Moving home a lot is linked to thinking that friendships and close social ties are more disposable, new research finds.
Moving around a lot is also linked to the same attitude of disposability towards objects.
Dr Omri Gillath, one of the new book’s authors, said:
“We found a correlation between the way you look at objects and perceive your relationships.
If you move around a lot, you develop attitudes of disposability toward objects, furniture, books, devices — basically whatever merchandise you have at home, your car even.”
Modern societies are often highly mobile, with people moving around for work, school or just to start afresh.
The research found that the more people have moved around the country, the more they tend to have a disposable view of both objects and close social ties.
Dr Gillath said:
“This isn’t a new idea of the United States as a mobile country — for many people here, moving up means moving around.
If you’re willing to move for school or a job, you have a higher chance of being successful.
But we’re saying it also makes things superficial and disposable.
It might be fine to have disposable diapers but not disposable friendships.
If you know you’re moving and develop the idea that everything can be replaced, you won’t develop same strong and deep ties.

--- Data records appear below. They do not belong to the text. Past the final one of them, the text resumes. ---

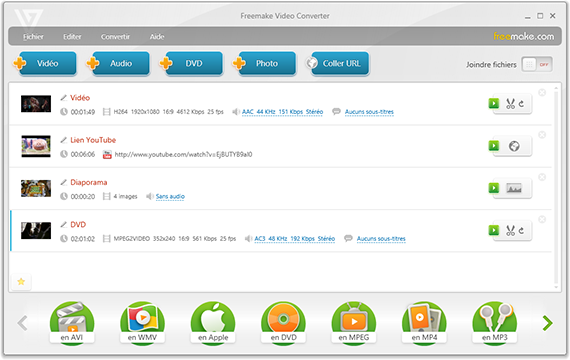Choose the en MP4 conversion icon
Viewport: 570px width, 360px height.
coord(424,322)
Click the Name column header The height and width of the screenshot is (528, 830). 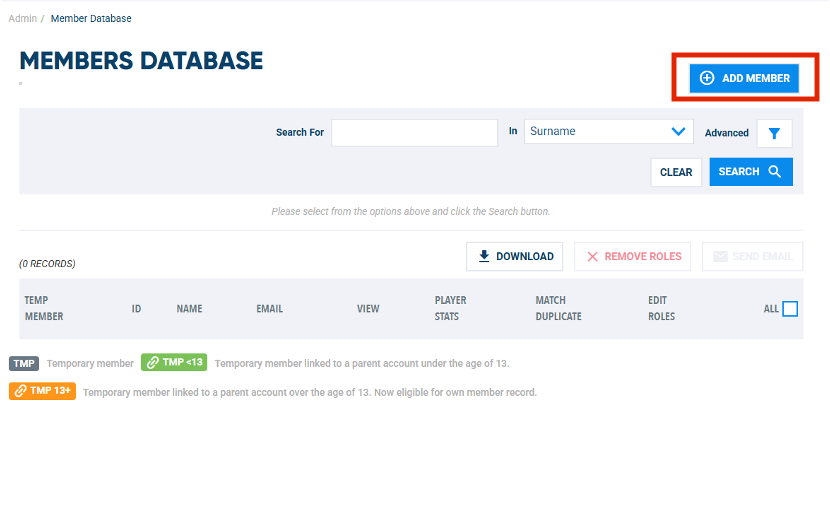pos(189,309)
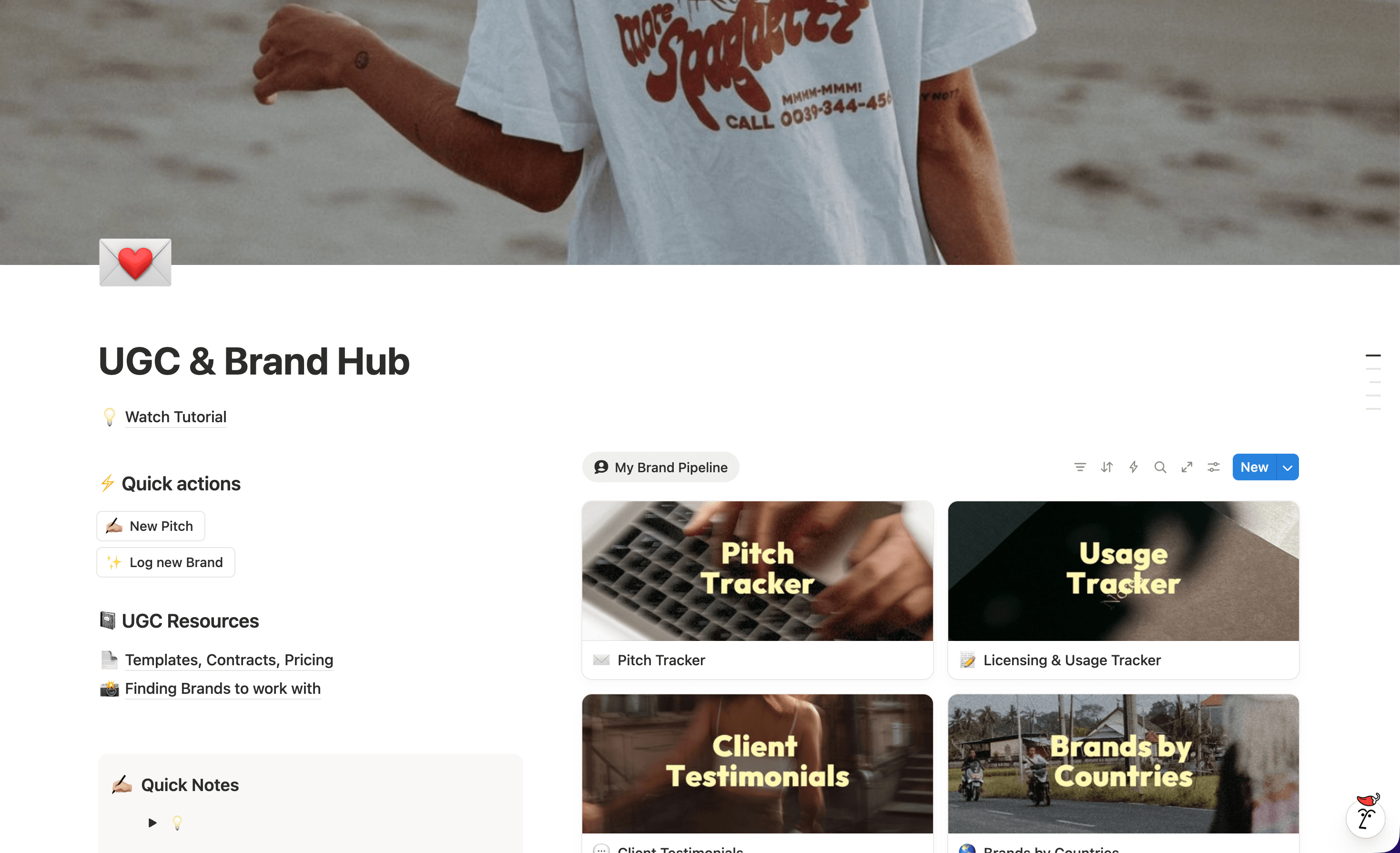Open the Notion AI assistant face icon
Image resolution: width=1400 pixels, height=853 pixels.
point(1366,816)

We’re suggesting this is a broad phenomenon where we all tend to look at relationships to co-workers, friends and social network members as replaceable.
Even in romantic relationships, when I ask my students what would they do when things get difficult, most of them say they would move on rather than try to work things out, or God forbid, turn to a counselor.”
These kinds of attitudes can be psychologically unhealthy, Gillath thinks:
“Research suggests only deeper high-quality ties provide us with the kind of support we need like love, understanding and respect.
You need these very close ties to feel safe and secure and function properly.
If social ties are seen as disposable, you’re less likely to get what you need from your network, which can negatively affect your mental and physical health as well as your longevity.”
The book, due out in spring, is called “Adult Attachment: A Concise Introduction to Theory and Research” (Gillath et al., 2016).